You know how some days you are very excited about cooking, buy two dozen different ingredients, and spend hours in the kitchen creating the perfect culinary masterpiece? This recipe is not for that day. This recipe is for a day when you have no idea what to make, no energy to make something fancy, but still want a hot, healthy, filling dinner that also tastes great.
Oh, that’s every night? Good news, this is great for every night!
This recipe can work with fresh or frozen chicken; if using frozen just microwave for 3-4 minutes before putting it in the oven, and add about 15 minutes to the cooking time. You can also use thighs, or chicken leg quarters, but again add about 10 minutes to account for the bone. Cutting the breasts thinly into cutlets as I did means the cook time is the shortest, but you can also leave the breasts whole.
This recipe is super easy, requiring really only 3 ingredients. You can add on and be creative from there, especially with the flavorings. It is also very versatile in terms of a complete meal. It would go well with pasta, potatoes, a nice salad, steamed veggies, rice, quinoa, or couscous.

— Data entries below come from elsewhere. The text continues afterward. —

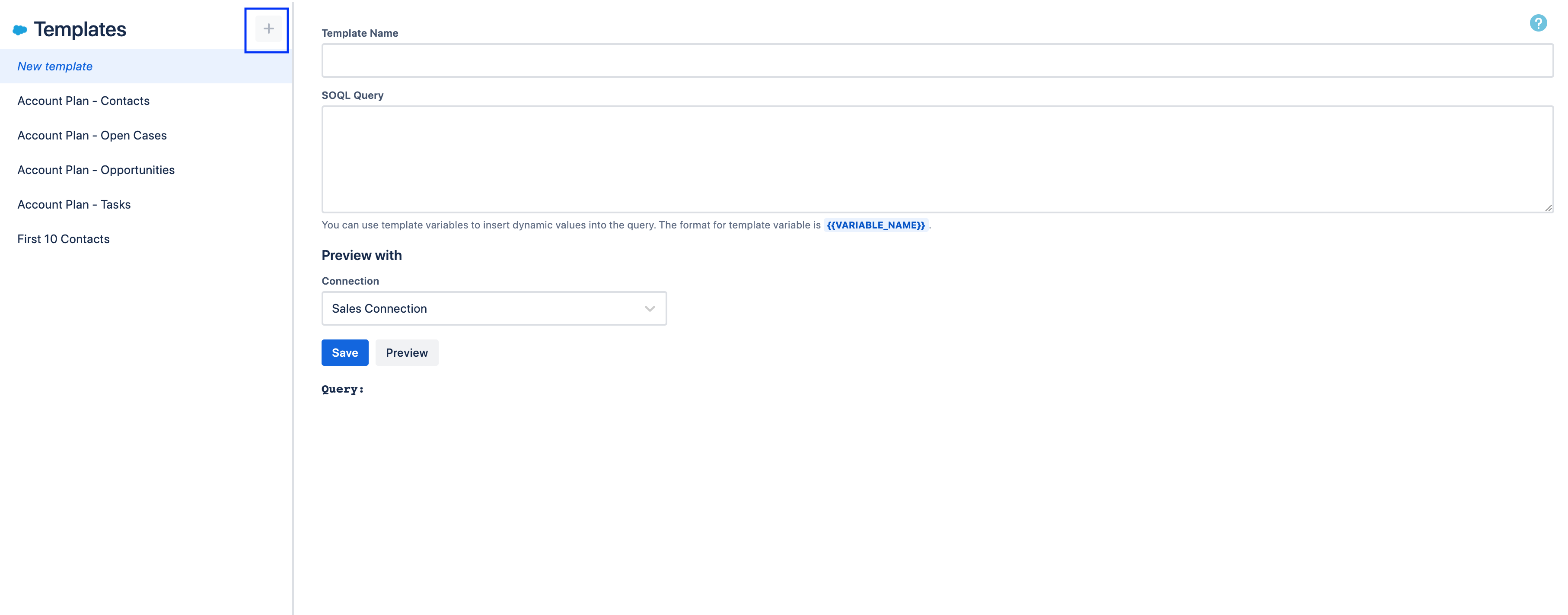Select Account Plan - Opportunities template

pos(96,170)
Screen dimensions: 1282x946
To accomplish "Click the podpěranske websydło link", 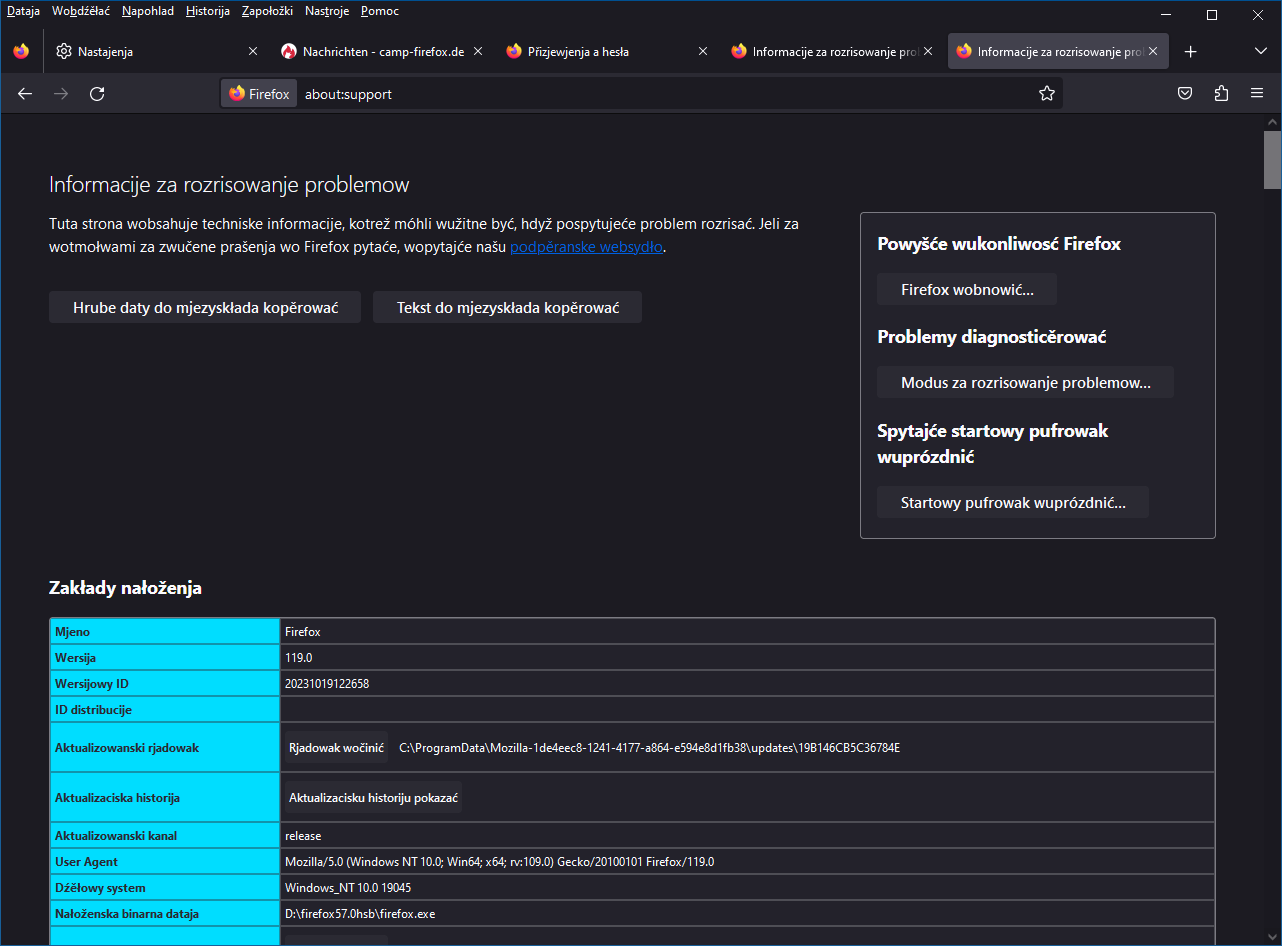I will 586,247.
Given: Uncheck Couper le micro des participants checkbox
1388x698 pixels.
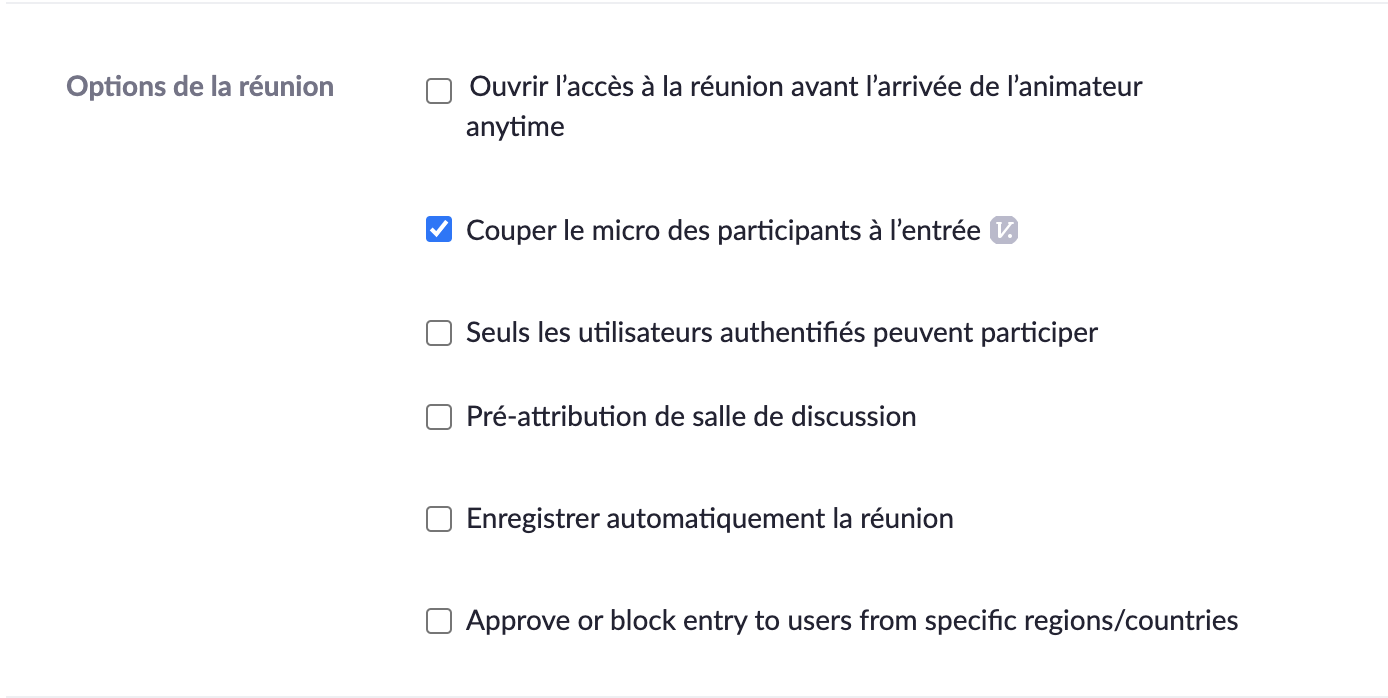Looking at the screenshot, I should [x=439, y=230].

Whatever you have in the fridge to go along, they will probably be friends. I also use these easy and versatile recipes to stock up on sales on the good stuff when I see it, because I know I can always pull this recipe out when needed.
- 2 chicken breasts
- 3-5 garlic cloves, diced
- Juice of 2 lemons (about 4 tbsp)
- Optional: fresh or dried herbs, I used parsley and rosemary
Step 1: Using a sharp knife, filet the breasts into thin pieces, about 1/2 – 1 inch thick. Layer in an oven-safe pan, and sprinkle on the garlic, lemon juice, and herbs, if using. Bake at 350 for 15-20 minutes, until there is no pink inside the chicken.
I used the same pan, and baked a pound of asparagus and quartered cabbage at the same time. Couscous takes just boiled water (in the microwave) and 5 minutes, so this whole meal was done and on the table in under 30 minutes!